Response: Thank you very much for this valuable input. Basically, we agree that this discrimination between YFP+ and YFP- cells is important. However, we have a recombination rate of 99% and it is hard find any YFP- negative microglia in these brain sections. Additionally, we observed 99% CD74+ and 99% MHCII+ microglia in our study which indicated that YFP+ microglia are positive for both markers, CD74 as well as MHCII.

After TAM application, the Cre activates YFP expression which is stable until the affected microglia cells is alive. The same is true for our gene of interest (Tgfbr2) which is permanently deleted in recombined microglia. Based on this, and the previous study characterizing this mutant strain [6], we are sure that we have microglia with deficiency of TGFb signaling 10 days after recombination.

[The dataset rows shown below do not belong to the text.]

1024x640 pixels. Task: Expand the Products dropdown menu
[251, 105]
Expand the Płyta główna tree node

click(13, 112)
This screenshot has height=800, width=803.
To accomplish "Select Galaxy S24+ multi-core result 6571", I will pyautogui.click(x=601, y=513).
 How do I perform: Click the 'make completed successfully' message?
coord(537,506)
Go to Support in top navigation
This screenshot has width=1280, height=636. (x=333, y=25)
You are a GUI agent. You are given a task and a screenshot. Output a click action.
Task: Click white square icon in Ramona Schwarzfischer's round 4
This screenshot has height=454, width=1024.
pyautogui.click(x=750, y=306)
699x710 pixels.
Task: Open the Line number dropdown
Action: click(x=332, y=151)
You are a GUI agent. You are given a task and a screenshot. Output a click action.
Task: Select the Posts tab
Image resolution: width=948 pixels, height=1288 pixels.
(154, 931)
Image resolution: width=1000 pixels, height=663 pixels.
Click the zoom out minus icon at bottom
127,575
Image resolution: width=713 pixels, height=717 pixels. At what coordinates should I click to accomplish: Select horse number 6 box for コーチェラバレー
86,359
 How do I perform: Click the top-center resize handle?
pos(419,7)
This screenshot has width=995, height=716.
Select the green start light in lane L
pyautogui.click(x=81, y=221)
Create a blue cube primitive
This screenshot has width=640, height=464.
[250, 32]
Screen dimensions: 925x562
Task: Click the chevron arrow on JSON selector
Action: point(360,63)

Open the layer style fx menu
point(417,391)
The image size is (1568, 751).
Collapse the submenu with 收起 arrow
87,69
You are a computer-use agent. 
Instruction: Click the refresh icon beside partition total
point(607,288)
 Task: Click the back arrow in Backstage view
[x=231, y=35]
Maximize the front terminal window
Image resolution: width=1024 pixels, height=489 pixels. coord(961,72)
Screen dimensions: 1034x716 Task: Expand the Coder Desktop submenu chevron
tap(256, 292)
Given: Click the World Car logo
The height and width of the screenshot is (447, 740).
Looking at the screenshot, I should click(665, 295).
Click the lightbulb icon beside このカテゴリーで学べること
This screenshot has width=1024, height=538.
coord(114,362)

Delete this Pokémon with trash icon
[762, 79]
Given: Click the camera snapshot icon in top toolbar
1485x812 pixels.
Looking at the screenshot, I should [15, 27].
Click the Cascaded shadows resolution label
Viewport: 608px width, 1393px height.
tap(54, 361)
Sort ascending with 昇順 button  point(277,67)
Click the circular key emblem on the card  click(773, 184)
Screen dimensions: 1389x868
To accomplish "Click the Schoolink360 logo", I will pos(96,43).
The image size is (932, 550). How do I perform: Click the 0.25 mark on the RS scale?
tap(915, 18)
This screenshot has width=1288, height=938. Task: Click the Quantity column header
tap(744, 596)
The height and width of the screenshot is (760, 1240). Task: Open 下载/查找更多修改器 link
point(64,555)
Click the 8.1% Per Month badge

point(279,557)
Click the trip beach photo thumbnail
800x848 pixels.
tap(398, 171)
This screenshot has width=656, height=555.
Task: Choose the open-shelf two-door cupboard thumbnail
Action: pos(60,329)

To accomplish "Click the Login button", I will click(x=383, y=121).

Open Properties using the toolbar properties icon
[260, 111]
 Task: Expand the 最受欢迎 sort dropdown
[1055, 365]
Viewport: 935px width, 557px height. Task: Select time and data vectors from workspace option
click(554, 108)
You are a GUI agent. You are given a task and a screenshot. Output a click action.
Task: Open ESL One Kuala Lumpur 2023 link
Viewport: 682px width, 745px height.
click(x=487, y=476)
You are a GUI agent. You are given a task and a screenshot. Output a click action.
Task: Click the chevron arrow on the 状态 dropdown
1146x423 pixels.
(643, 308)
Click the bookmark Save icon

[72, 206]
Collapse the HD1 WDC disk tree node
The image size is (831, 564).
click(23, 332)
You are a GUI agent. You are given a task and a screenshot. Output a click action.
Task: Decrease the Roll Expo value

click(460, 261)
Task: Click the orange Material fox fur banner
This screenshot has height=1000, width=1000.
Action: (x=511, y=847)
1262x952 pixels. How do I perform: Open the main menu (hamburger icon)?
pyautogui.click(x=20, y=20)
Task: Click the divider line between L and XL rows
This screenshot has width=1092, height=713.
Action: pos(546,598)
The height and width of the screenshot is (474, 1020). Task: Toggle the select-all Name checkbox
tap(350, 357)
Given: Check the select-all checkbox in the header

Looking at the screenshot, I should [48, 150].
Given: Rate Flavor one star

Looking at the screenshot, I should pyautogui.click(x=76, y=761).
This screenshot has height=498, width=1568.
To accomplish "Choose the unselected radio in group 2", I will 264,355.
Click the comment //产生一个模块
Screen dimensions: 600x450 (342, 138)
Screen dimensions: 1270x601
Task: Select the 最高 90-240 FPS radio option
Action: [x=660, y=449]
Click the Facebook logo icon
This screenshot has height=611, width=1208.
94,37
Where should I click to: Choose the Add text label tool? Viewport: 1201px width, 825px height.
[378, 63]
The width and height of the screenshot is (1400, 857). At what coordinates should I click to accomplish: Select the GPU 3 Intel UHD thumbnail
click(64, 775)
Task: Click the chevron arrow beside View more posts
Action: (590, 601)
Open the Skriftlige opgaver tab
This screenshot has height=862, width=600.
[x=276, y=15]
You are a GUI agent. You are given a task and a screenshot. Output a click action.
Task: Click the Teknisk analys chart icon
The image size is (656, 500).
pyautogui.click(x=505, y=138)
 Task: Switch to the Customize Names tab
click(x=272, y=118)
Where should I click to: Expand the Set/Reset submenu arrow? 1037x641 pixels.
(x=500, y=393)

The source of TGFb is a very interesting aspect. We have demonstrated that especially neurons are expressing TGFb1 and to a much lesser extent also astrocytes, oligodendrocytes, and microglia [1]. However, activated microglia have been shown to increase expression of TGFb1 [4]. In this context, there could be the try to rescue microglia from the activation phenotype by releasing TGFb1 which should act in a autocrine manner. The paracrine (neuroprotective) effects of microglia-released TGFb1 on neuron survival could be a very important in vivo mechanism in our mutant mice. However, these mechanisms are currently under investigation in a distinct project.

7. 
   It would be also worthwhile to discuss the source of TGFb in the discussion.

 

Response: Indeed, it is worthwhile. We have included this issue in the discussion section of the manuscript. Again, thanks for this comment.

References

1. Attaai, A.; Neidert, N.; von Ehr, A.; Potru, P.S.; Zöller, T.; Spittau, B. Postnatal Maturation of Microglia Is Associated with Alternative Activation and Activated TGFβ Signaling. Glia 2018, 66, 1695–1708, doi:10.1002/glia.23332.
2. Neidert, N.; von Ehr, A.; Zöller, T.; Spittau, B. Microglia-Specific Expression of Olfml3 Is Directly Regulated by Transforming Growth Factor Β1-Induced Smad2 Signaling. Front Immunol 2018, 9, 1728, doi:10.3389/fimmu.2018.01728.
3. von Ehr, A.; Attaai, A.; Neidert, N.; Potru, P.S.; Ruß, T.; Zöller, T.; Spittau, B. Inhibition of Microglial TGFβ Signaling Increases Expression of Mrc1. Front Cell Neurosci 2020, 14, 66, doi:10.3389/fncel.2020.00066.
4. Spittau, B.; Wullkopf, L.; Zhou, X.; Rilka, J.; Pfeifer, D.; Krieglstein, K. Endogenous Transforming Growth Factor-Beta Promotes Quiescence of Primary Microglia in Vitro. Glia 2013, 61, 287–300, doi:10.1002/glia.22435.
5. Ming, M.; Manzini, I.; Le, W.; Krieglstein, K.; Spittau, B. Thapsigargin-Induced Ca(2+) Increase Inhibits TGFbeta1-Mediated Smad2 Transcriptional Responses via Ca(2+)/Calmodulin-Dependent Protein Kinase II. J Cell Biochem2010, doi:10.1002/jcb.22843.
6. Zöller, T.; Schneider, A.; Kleimeyer, C.; Masuda, T.; Potru, P.S.; Pfeifer, D.; Blank, T.; Prinz, M.; Spittau, B. Silencing of TGFβ Signalling in Microglia Results in Impaired Homeostasis. Nat Commun 2018, 9, 4011, doi:10.1038/s41467-018-06224-y.

 

Reviewer 3 Report

This is a very sound paper that presents in a very concisely and structured way the data. The message is very clear.

Author Response

This is a very sound paper that presents in a very concisely and structured way the data. The message is very clear.

 

Response: The authors thank the reviewer for her/his comments.